- **EXERCISE**
Starting at the first line of the listing below and ending at the line with "Given: Open the Guide book button", copy each line exactly.
========
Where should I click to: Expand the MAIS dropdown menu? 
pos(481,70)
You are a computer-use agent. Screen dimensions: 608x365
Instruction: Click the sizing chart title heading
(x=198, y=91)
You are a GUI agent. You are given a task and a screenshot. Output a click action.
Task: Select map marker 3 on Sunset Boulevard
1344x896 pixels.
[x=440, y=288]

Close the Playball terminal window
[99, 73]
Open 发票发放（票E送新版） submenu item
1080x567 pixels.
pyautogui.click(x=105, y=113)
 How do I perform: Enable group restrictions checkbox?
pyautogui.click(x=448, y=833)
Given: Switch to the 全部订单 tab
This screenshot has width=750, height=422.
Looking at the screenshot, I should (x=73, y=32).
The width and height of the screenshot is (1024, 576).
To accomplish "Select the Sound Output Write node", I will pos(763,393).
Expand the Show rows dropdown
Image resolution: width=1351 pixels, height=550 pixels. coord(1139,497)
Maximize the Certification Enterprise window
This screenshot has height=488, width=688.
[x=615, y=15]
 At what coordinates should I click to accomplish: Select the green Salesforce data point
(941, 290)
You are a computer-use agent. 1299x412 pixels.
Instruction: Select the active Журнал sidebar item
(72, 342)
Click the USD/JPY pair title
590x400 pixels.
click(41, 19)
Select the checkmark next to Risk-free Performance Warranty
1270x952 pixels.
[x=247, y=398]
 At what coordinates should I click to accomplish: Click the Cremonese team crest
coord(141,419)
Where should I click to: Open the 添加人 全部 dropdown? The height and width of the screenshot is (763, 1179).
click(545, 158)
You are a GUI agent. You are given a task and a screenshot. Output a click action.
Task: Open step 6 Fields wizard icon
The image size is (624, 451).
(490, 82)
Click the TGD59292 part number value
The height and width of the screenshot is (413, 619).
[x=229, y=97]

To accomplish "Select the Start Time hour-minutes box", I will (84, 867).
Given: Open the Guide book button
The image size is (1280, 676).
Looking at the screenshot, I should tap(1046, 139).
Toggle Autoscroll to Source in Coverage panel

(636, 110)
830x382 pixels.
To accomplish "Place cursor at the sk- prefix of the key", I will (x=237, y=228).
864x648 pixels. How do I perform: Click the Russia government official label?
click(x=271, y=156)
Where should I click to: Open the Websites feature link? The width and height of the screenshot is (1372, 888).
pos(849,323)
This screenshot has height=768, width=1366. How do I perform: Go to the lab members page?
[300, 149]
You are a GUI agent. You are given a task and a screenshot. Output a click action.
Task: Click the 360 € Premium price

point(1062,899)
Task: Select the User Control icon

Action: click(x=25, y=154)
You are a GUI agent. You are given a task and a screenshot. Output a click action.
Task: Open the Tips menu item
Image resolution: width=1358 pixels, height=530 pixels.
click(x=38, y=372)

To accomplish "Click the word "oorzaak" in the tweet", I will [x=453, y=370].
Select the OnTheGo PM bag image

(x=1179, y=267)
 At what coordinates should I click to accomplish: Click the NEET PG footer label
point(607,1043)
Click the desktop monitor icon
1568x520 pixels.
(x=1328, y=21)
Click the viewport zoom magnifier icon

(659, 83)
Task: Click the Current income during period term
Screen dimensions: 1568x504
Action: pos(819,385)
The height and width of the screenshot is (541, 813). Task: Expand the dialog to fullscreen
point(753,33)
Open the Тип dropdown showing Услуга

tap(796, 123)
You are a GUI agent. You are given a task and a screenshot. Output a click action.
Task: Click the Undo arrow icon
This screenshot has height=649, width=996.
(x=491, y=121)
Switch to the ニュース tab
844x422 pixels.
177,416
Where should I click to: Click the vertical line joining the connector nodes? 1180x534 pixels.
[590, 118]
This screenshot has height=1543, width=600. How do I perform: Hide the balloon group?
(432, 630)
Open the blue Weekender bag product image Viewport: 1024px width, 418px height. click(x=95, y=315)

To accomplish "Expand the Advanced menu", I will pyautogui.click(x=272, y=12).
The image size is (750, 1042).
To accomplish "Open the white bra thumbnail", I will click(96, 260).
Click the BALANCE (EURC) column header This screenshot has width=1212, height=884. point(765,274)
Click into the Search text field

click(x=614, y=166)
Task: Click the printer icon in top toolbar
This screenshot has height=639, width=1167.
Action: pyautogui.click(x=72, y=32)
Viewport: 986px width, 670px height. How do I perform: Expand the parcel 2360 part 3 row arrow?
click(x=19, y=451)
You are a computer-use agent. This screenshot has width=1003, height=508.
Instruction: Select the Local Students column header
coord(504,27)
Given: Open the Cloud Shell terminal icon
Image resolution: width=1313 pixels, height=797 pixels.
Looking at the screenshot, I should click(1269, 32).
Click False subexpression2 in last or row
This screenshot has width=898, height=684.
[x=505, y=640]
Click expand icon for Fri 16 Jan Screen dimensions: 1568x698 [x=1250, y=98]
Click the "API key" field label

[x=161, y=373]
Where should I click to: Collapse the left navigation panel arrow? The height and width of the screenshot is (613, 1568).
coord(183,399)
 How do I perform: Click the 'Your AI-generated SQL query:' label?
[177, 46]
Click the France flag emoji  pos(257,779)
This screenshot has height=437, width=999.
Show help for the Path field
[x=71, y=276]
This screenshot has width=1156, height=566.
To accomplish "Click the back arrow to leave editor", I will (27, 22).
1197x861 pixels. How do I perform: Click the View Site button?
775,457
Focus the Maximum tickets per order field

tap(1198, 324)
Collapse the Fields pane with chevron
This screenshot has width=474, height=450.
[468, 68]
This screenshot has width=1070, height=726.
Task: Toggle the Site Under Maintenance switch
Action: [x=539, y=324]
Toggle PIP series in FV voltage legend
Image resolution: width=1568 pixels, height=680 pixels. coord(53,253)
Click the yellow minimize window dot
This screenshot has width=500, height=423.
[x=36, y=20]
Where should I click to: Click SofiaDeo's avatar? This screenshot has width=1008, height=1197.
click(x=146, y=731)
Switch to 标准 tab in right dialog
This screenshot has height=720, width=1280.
========
- **REPLY TO THE EXERCISE**
Where should I click to: Expand the MAIS dropdown menu? 
pos(481,70)
You are a computer-use agent. Screen dimensions: 608x365
Instruction: Click the sizing chart title heading
(x=198, y=91)
You are a GUI agent. You are given a task and a screenshot. Output a click action.
Task: Select map marker 3 on Sunset Boulevard
1344x896 pixels.
[x=440, y=288]

Close the Playball terminal window
[99, 73]
Open 发票发放（票E送新版） submenu item
1080x567 pixels.
pyautogui.click(x=105, y=113)
 How do I perform: Enable group restrictions checkbox?
pyautogui.click(x=448, y=833)
Given: Switch to the 全部订单 tab
This screenshot has width=750, height=422.
Looking at the screenshot, I should (x=73, y=32).
The width and height of the screenshot is (1024, 576).
To accomplish "Select the Sound Output Write node", I will pos(763,393).
Expand the Show rows dropdown
Image resolution: width=1351 pixels, height=550 pixels. coord(1139,497)
Maximize the Certification Enterprise window
This screenshot has height=488, width=688.
[x=615, y=15]
 At what coordinates should I click to accomplish: Select the green Salesforce data point
(941, 290)
You are a computer-use agent. 1299x412 pixels.
Instruction: Select the active Журнал sidebar item
(72, 342)
Click the USD/JPY pair title
590x400 pixels.
click(41, 19)
Select the checkmark next to Risk-free Performance Warranty
1270x952 pixels.
[x=247, y=398]
 At what coordinates should I click to accomplish: Click the Cremonese team crest
coord(141,419)
Where should I click to: Open the 添加人 全部 dropdown? The height and width of the screenshot is (763, 1179).
click(545, 158)
You are a GUI agent. You are given a task and a screenshot. Output a click action.
Task: Open step 6 Fields wizard icon
The image size is (624, 451).
(490, 82)
Click the TGD59292 part number value
The height and width of the screenshot is (413, 619).
[x=229, y=97]

To accomplish "Select the Start Time hour-minutes box", I will (84, 867).
Given: Open the Guide book button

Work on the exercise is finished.